Tzav (Lev. 6:1 – 8:36 ), Shabbat Zachor (Deut. 25:17-19 ), Purim

Interesting mix this weekend: ashes, offerings and ordinations; remembering a spineless enemy; a king refuses to kill another king and so loses his kingdom; and a nice Jewish girl becomes queen of Persia.

The weekly portion starts with instructions to the priests for removing the ashes that remain on the altar after burning a sacrifice.  For collecting the ashes, the priest wears priestly, though plain, clothing (after all, he’s at the altar) and then changes into his ordinary clothes to carry the ashes outside the camp, which is just taking the trash out.  We read details about the rituals of the burnt, meal, sin, guilt, well-being, and ordination offerings, particularly who eats what.  Most of the fat and all of the blood from the sacrifices are forbidden as food.

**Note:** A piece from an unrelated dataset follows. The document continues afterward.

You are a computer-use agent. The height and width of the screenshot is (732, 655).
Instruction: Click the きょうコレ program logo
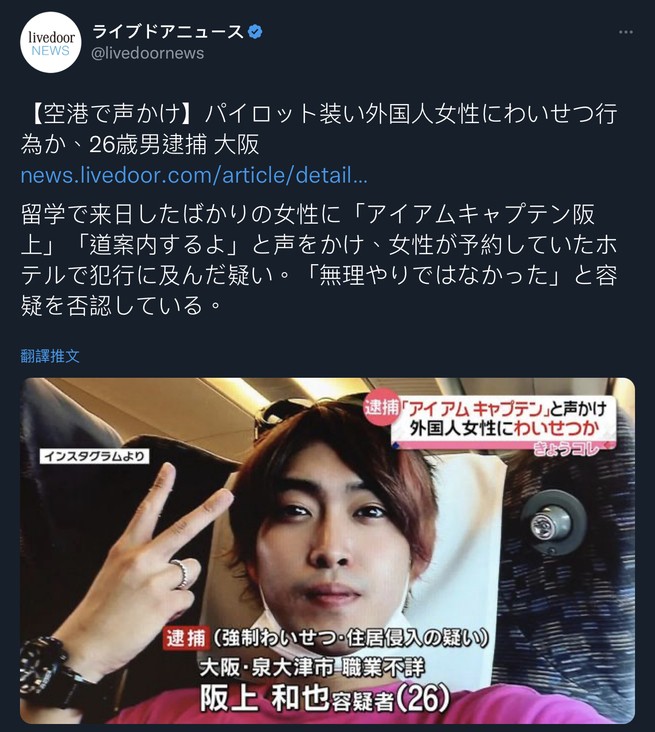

Then the priests are ordained. Moses dresses Aaron and his sons in their vestments and anoints them with sacred oil.  He offers the required animals (one bull, two rams), dotting each new priest’s right ear, right thumb, and right big toe with its blood.  As I’ve noted before, in verse 8:23, when Moses slaughters the second ram, the word for “slaughter” has the rare shalshelet cantillation sign above it (it looks like a vertical chain), which is a sign of hesitation.  Is Moses hesitant about turning the priestly responsibilities over to Aaron and sons because of a lack of confidence in them?  Does he have a sense of foreboding about what’s going to happen in next week’s reading, after the ordination ceremonies are completed?

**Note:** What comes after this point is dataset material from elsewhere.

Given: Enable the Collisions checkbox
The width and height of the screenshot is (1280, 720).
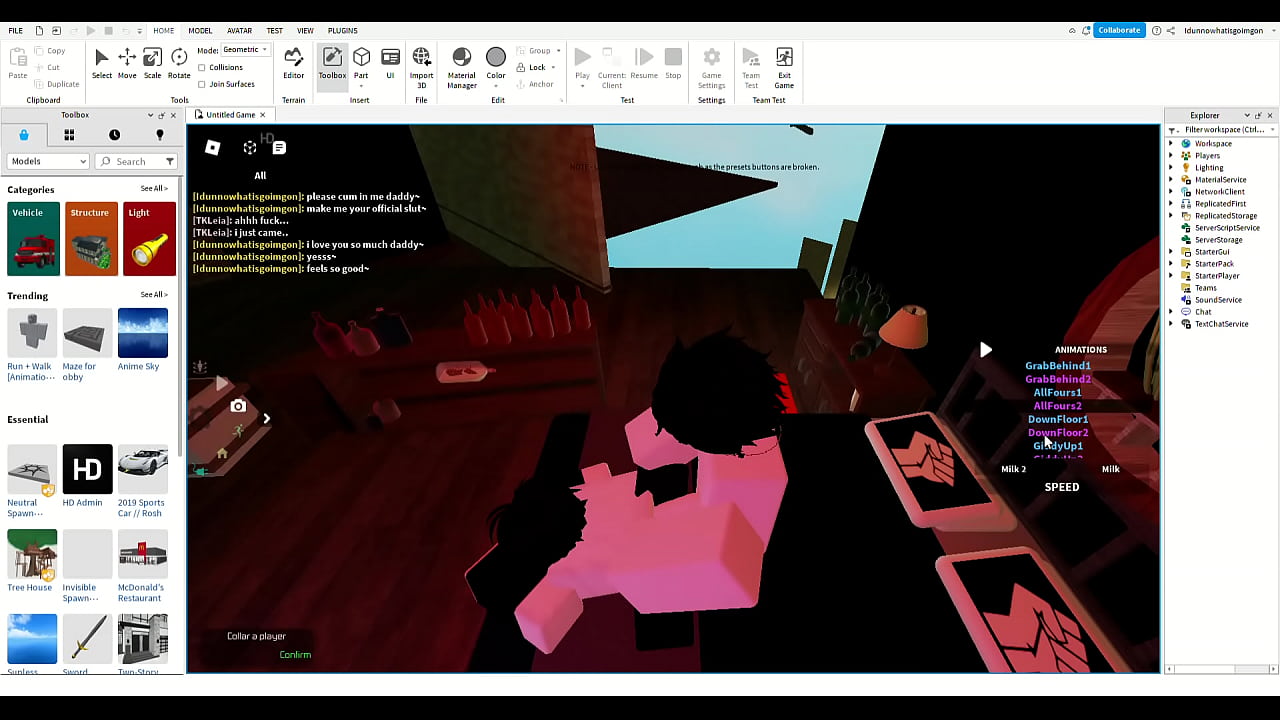Looking at the screenshot, I should tap(202, 68).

This Shabbat is the second of the four Sabbaths preceding Pesach on which we read from a second scroll.  Shabbat Zachor (“remember”), which occurs on the Sabbath right before Purim, takes its name from the verses of the second scroll reading, a command to remember the evil coward Amalek, who attacked the weak rear guard of the Israelites in the wilderness.  That’s in Deut. 25:17 – 19.  In verse 19, we are also commanded to blot out the name of Amalek.  (I’ll look up how to do both next year.)  The special haftarah, I Samuel 15:1-34 (2-34 for Ashkenazim), which was my daughter’s Bat Mitzvah haftarah, dramatically describes how King Saul fails to obey the Lord’s command to totally wipe out the Amalekites, even keeping their king, Agag, alive.  As a result, Samuel tells Saul the Lord has taken his kingdom from him.  Then Samuel hacks Agag to pieces.

And what does that have to do with the holiday of Purim, which starts Saturday night?  Haman is traditionally considered to be a descendant of Agag, thus also of Amalek, with Mordechai as a descendant of Saul.  Also, “Amalek” is a stand-in for all those evil rulers (and their minions) who wreaked havoc on Jewish communities throughout the ages.  Thus, the observance of Purim, which is based on the Book of Esther (most likely a historical novella, rather than fact), provides an opportunity to celebrate how we were saved as a people, over and over and over again.  But, despite the customs of costumes and noisemakers and edible goodies, Esther is not a children’s story.  After all, the king chooses his new wife by trying out all the candidates, one a night, after they’d been trained for a year in the skills of courtesans.  Think “Gigi,” rather than “Cinderella.”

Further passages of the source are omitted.